To ensure that the postnatal cortical development did not alter the migration of heterochronic transplants, we also performed the analysis at P0 using E12.5 and E15.5 MGE-derived cells co-transplanted in an E15.5 host brain. As in our previous transplant experiments, we observed at P0 that both early- and late-born MGE cells were enriched at medial cortical levels, and late-born CINs spread further than E12.5 CINs in equal conditions (Fig. S5).

In conclusion, this complex set of iso- and heterochronic transplants indicated that the differential R-C distribution of early- and late-born MGE cells is not determined in a cell autonomous manner but is dependent on the characteristics of the ‘host’ brain at the time of migration. Altogether, these findings corroborate our mathematical model supporting the idea that cortical expansion during embryonic development contributes to the skew in the R-C distribution of CINs born at different stages.

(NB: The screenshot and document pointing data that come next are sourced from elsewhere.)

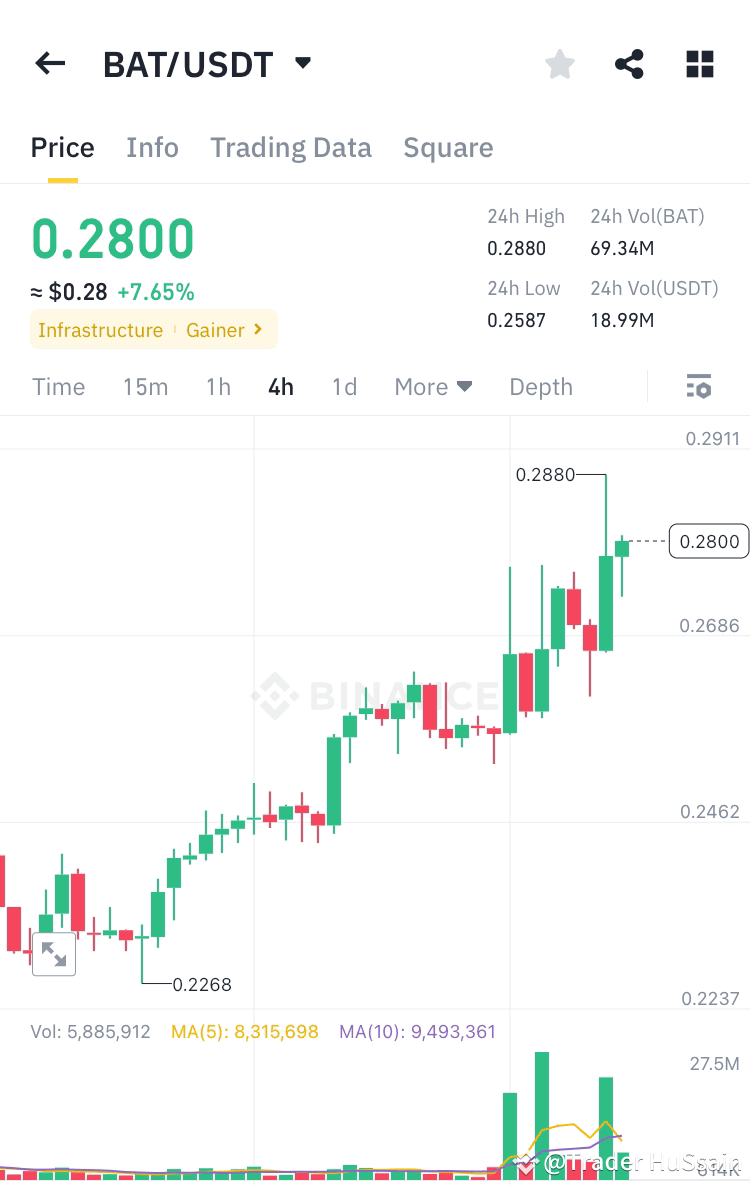
Task: Select the 15m candle interval
Action: click(x=145, y=386)
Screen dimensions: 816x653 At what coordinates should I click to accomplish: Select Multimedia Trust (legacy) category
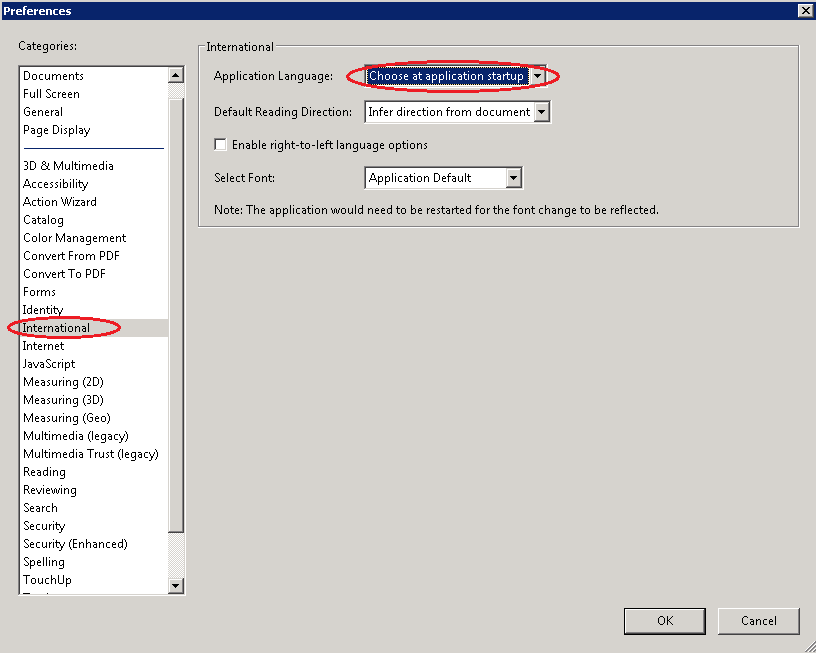90,454
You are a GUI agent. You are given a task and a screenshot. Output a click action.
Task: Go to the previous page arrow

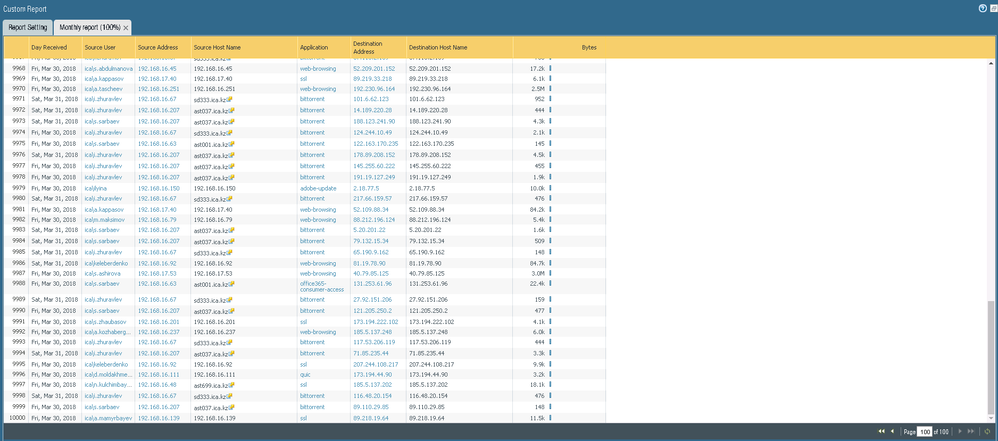892,431
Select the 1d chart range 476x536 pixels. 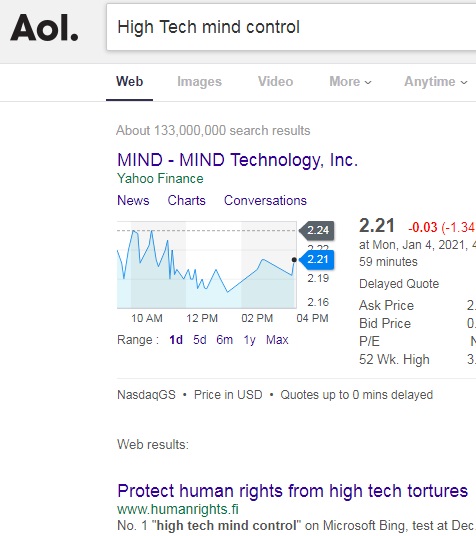point(176,340)
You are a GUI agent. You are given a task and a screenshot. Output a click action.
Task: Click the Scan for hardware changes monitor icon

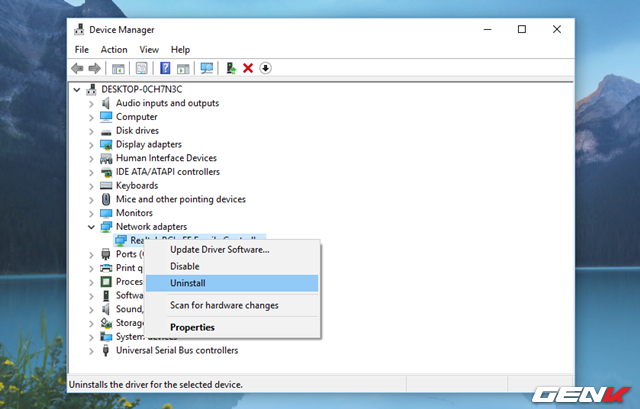coord(207,68)
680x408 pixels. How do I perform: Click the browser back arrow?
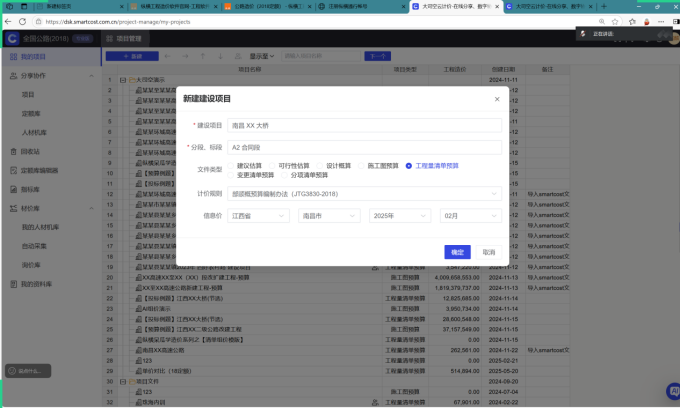click(8, 21)
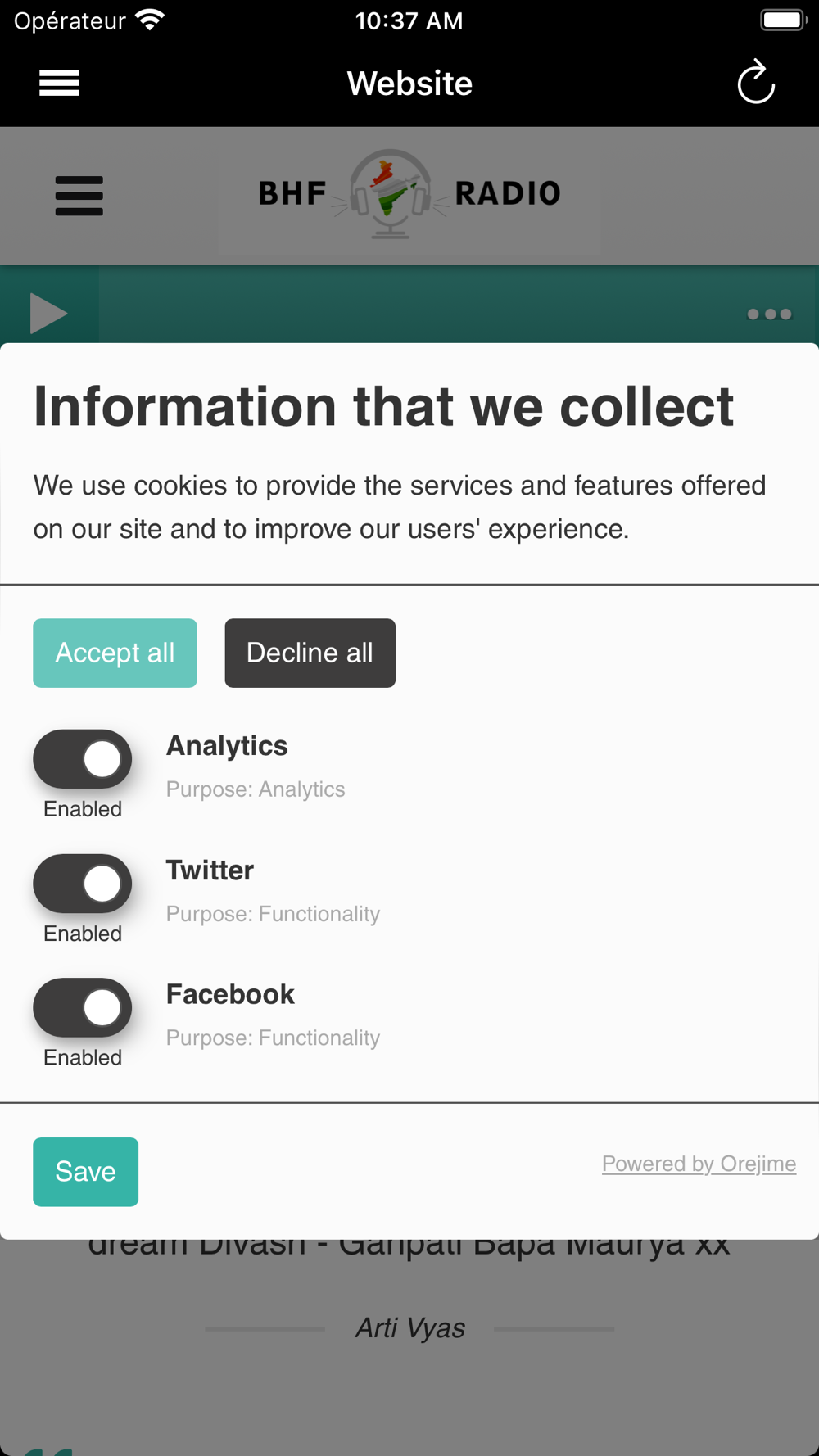
Task: Open the BHF Radio site hamburger menu
Action: [79, 196]
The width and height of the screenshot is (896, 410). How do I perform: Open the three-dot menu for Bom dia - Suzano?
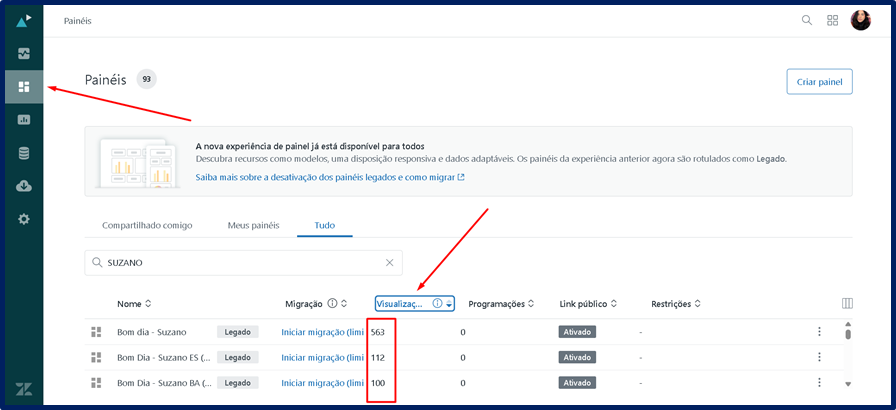[x=819, y=332]
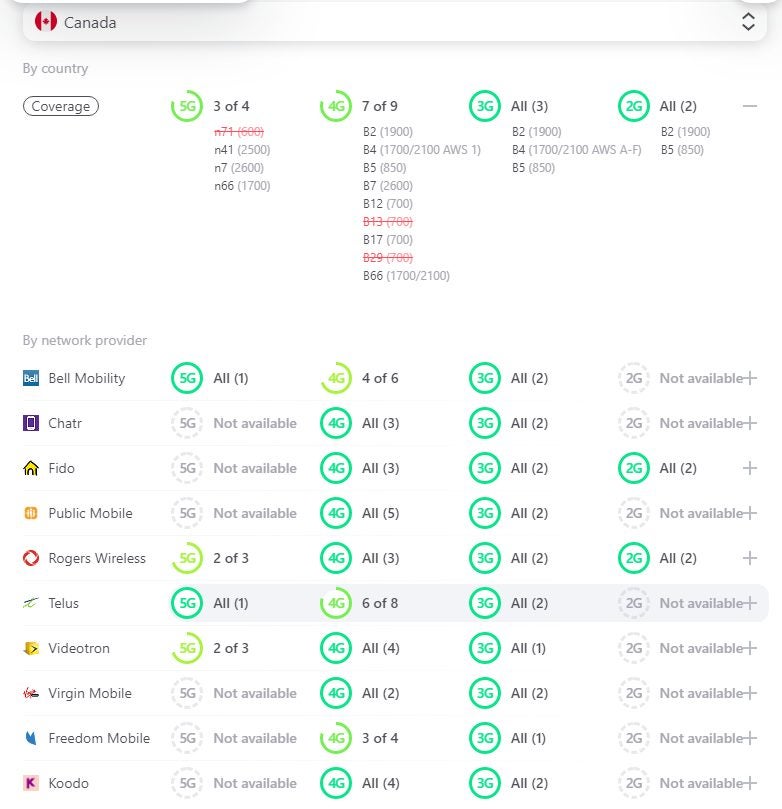The width and height of the screenshot is (782, 809).
Task: Click the Rogers Wireless logo icon
Action: [31, 558]
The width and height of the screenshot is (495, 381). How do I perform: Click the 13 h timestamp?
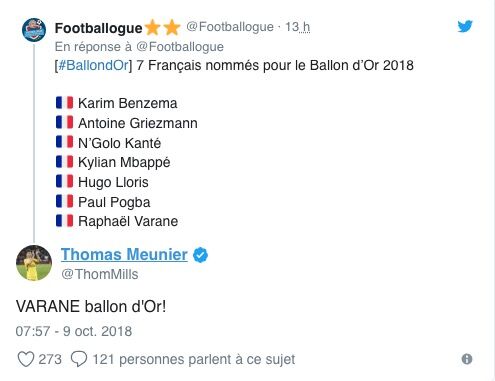(x=297, y=27)
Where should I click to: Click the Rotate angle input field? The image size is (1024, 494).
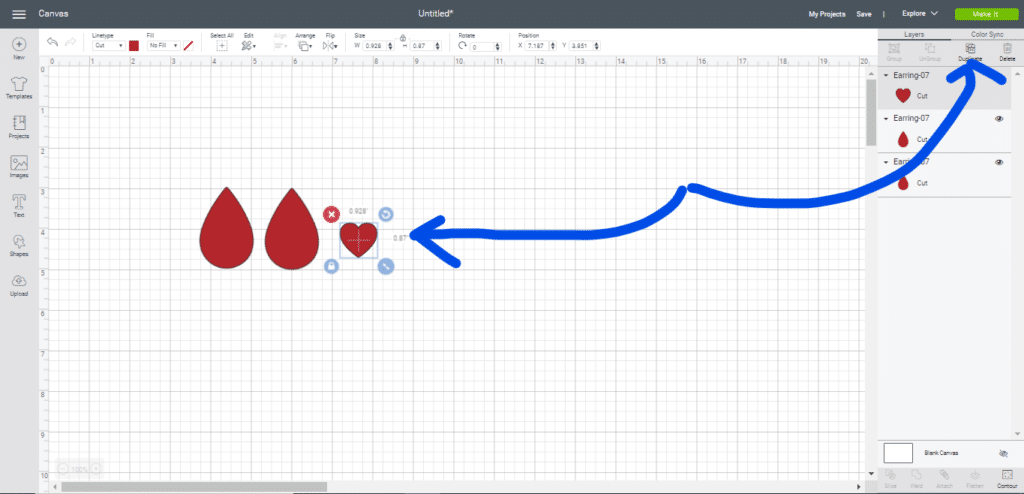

Correct distribution of CINs in the cortex is essential for proper brain function; for instance, several neuropsychiatric disorders have been linked to deficits in CIN development (Marín, 2012). The correct balance of cortical inhibition requires not only having the right number of cells, but also that these cells integrate in the proper proportions necessary at their final destination. Several studies have focused on how CINs are generated and migrate to the cortex from the GE. However, the mechanisms of intracortical migration of CINs at different developmental stages remain poorly understood (Marín, 2013). Importantly, to the best of our knowledge, intracortical migration has not yet been investigated with in vivo transplantation experiments as we did in the present study.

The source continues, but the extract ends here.